Of course, Malick is certainly not the only filmmaker to depict these sort of practices. Sentimentalists like Ford, Capra, and Spielberg love to fill their works with familial displays of divinity. What distinguishes a film like Days of Heaven or The Thin Red Line is not at all what is being told or shown, but rather how it is done. Malick attempts more than any other filmmaker, either past or present, to display these moments in their very being as moments and not as detailed stages upon which characters have been mapped. The famously “divine” Goodfellas sequences do revel in a kind of familial harmony, but Scorcese’s form is simply too deliberately calculated to capture it in its full glory. The viewer is left instead marveling at Scorcese‘s masterful choreography rather than the primacy of what is being experienced by all the members present in the scene. It is precisely Malick’s extraordinary ability to craft pure presentations of these beautiful materializations of divinities in all of their divinity that singles him out as both the preeminent auteur who is changing the way we understand film and the overly vague, narratively lazy hack that he is occasionally dismissed as.



What then can be said about Jack’s mysterious encounter in lieu of the fourfold? Could the gathering at the beach be something like a portrait of Dasein itself? Considering Malick’s uncharacteristic, first-time inclusion of a series of strictly irreal images, it is not unreasonable to posit this sequence as the film’s entrance into yet another way of seeing; that is, apart from the rest of the film’s already remarkable way. Whereas the previous portions of the film largely match the verisimilitude associated with Malick’s previous works, here we are taken for the first time into a location of pure fiction: the metaphysical scene of Dasein as a concept, visualized and reified. It is the divine scene of Dasein as a collective being-with-others, the plane of immanence upon which the subjectivity of the subject is constructed, a coalescence of earth and sky, divinities and mortals. Malick shows us a place where the elder Jack is himself just one aspect of his Dasein among many, though not all are equally potent in their manifestation; his parents clearly take the center stage. Always, he says, do they wrestle inside of him.

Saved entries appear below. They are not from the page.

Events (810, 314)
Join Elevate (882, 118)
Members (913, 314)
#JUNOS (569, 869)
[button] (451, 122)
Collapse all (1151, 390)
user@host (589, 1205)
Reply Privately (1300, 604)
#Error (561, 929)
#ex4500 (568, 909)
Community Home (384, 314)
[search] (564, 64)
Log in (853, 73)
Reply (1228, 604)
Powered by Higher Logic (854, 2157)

This is the great genius of Heidegger: the idea that our very subjectivity emerges from the intersubjective interactions of which we are, from birth, forced to take part. What Descartes spells out as the incorrigible subject—the ultimate empirical and ontological abyss: the dark night of the soul—turns out, for Heidegger, to be built upon its very inversion. It is in fact the collective and our socialization into the collective’s earthy, grounding practices that allow us to make sense of the world at all. There is no more apt image of this immediate thrownness into the world than the child swimming out from an underwater room to witness his birth as if already familiar with its recognizable forms. The home—and all the different kinds of equipment that come with it—is indeed the first place most of us happen to find ourselves as we gain the skills to maintain continuity known as ourselves.



Final Shot: the Bridge


Still, the film’s most interesting connection with the fourfold has yet to be drawn. I am speaking here of the final photographic frame of the film before its dissolve into the mystifying light—a motif mirrored at least once during that film as the reflections of bathwater against a wall—which also began the film. The specific shot in question is of a modern suspension bridge against an orange sky. Again, I defer directly to Heidegger, who has quite a lot to say on bridges. Consider the following passage cited by Dreyfus from Heidegger’s “Building Dwelling Thinking”:
Ever differently the bridge escorts the lingering and hastening ways of men to and fro . . . The bridge gathers, as a passage that crosses, before the divinities–whether we explicitly think of, and visibly give thanks for, their presence, as in the figure of the saint of the bridge, or whether that divine presence is hidden or even pushed aside.
For Heidegger, a bridge is a kind of simple, technological instrument that can provide a starting point for the sorts focal practices described by the fourfold. One notes that, of the relatively little screen time the elder Jack is given outside of his metaphysically impressionist landscapes, most of that time is spent in silent contemplation of the chilly, angular skyscrapers within which he works. He, like his father before him, designs machines for a living in an environment so sterile that a newly planted tree can prompt a deep reminiscence of his childhood memories, of which we are subsequently so privileged as to witness. This regression is the same longing of the past of Heidegger’s mawkish love for the peasants of the Black Forest. Simply put, it is the longing for divinity; that is, the divinity of the dinner table, of the schoolhouse, of wrestling with brother in the yard, of chasing mother through the house, of acting out with friends . . . Feeling lost among the impersonal world of which he works, Jack longs for these divinities once again, and Malick allows us to experience Jack’s divinities for the first time in relation to our own.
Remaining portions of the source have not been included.